Green is the New Black

4 years ago 0 0 19452

Zero waste. Green business. Sustainability. These catch phases are frequently tossed around in conversations pertaining to the environmental impacts of business. Oftentimes, these terms are nothing more than industry rhetoric used during the annual shareholders meeting, but for some, these are critical corporate initiatives that are changing the way businesses work.

According to’s State of the Green Business, 2014, several companies are now achieving zero-waste or landfill-free status such as Bridgestone, General Motors, Walmart, DuPont, PepsiCo and others. MillerCoors recently joined this club at its Golden, Colorado facility; a first amongst brewers. Sustainability leadership is also emerging at not for profit organizations. Ohio State University set a new standard for recycling at its football stadium by reducing landfill waste from nearly 60 tons in 2010 to 5.8 tons in 2013—a 90% reduction in solid waste.

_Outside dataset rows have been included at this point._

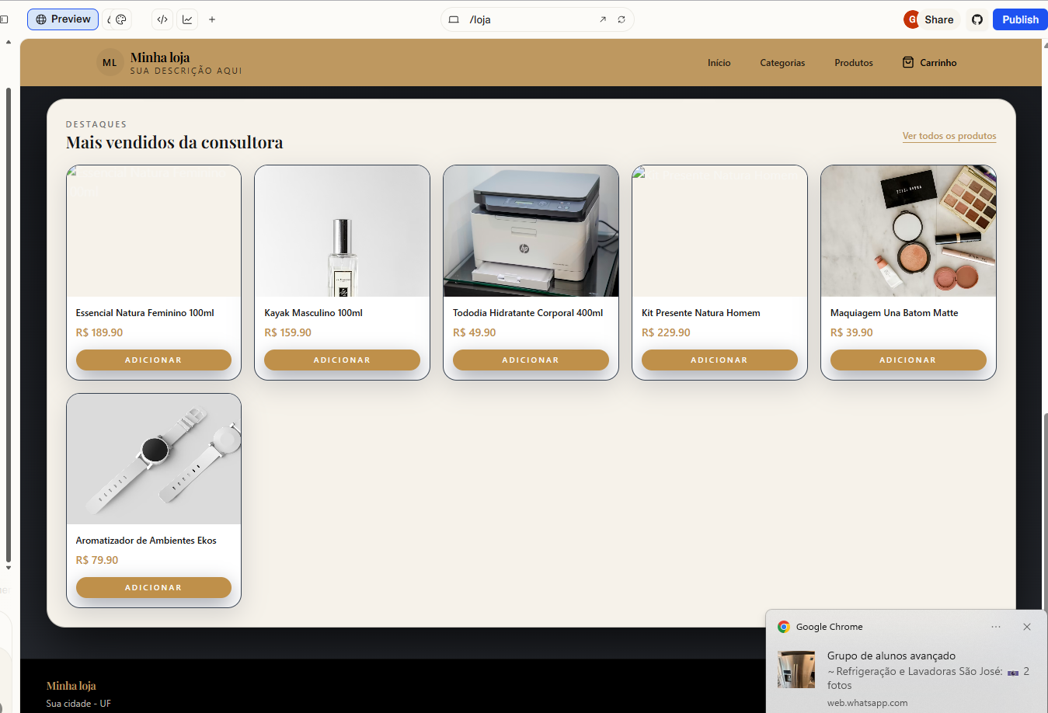The width and height of the screenshot is (1048, 713).
Task: Open notification options three-dot menu
Action: [x=996, y=627]
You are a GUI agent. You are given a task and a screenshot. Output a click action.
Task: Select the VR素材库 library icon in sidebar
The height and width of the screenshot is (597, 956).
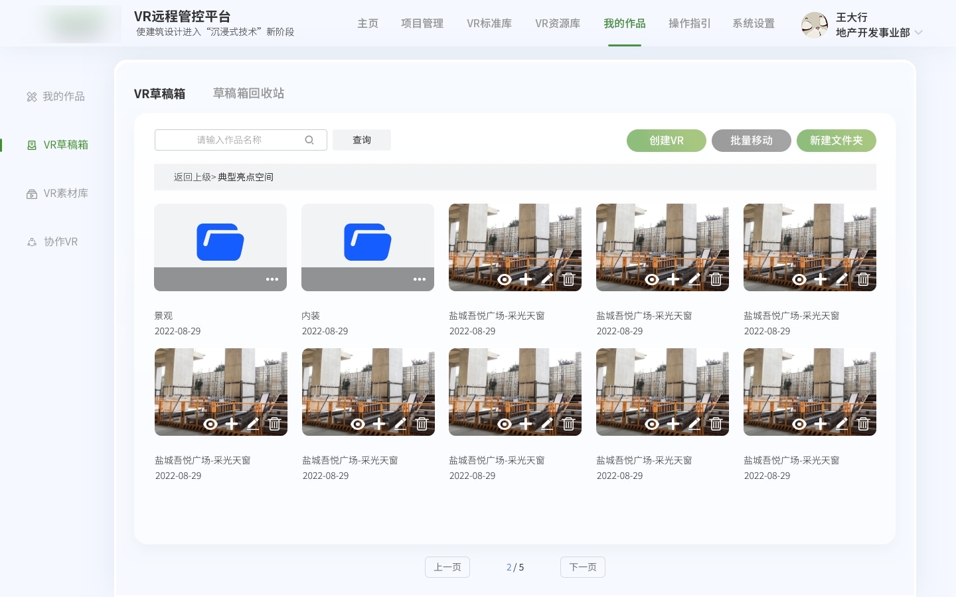tap(32, 193)
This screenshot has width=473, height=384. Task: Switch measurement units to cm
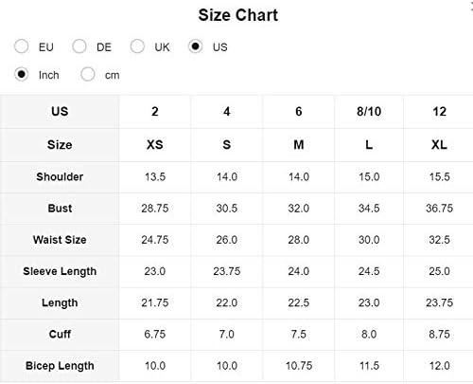click(88, 75)
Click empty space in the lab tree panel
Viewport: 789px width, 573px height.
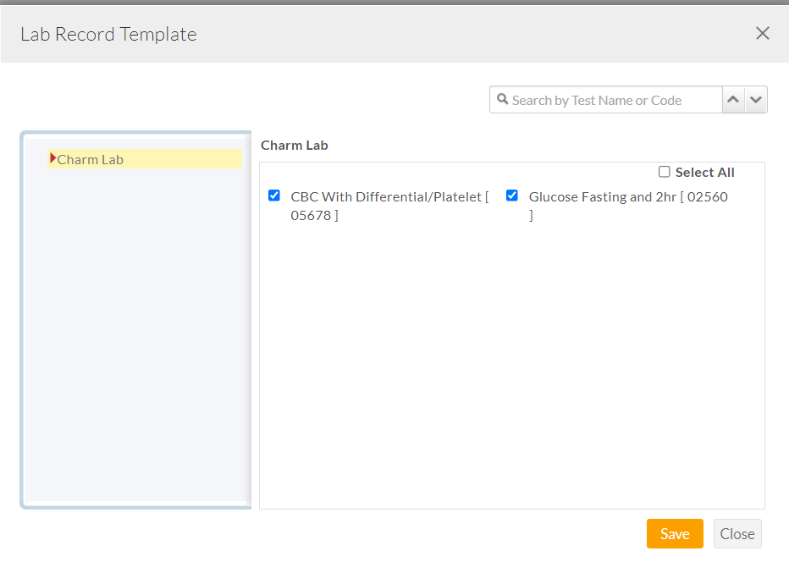(135, 339)
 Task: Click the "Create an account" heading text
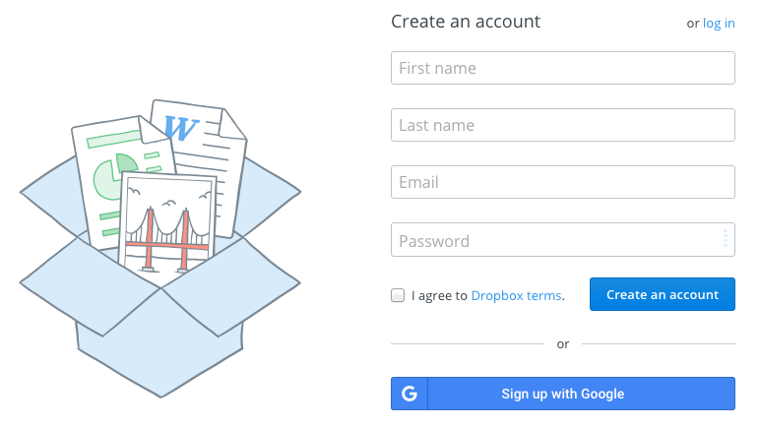(466, 22)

Achievements such as these are certainly worthy as stand-alone accomplishments; however, beyond the environmental accolades, there’s a bigger story for today’s business. In a word, profit. Being green is no longer exclusive to the environmental activist. Being green is now good business. It’s smart and efficient. It’s the convergence of environmental, social and fiscal responsibilities. Put into terms of Corporate Responsibility, being green addresses the 3 Ps: people, planet and profits—the Triple Bottom Line.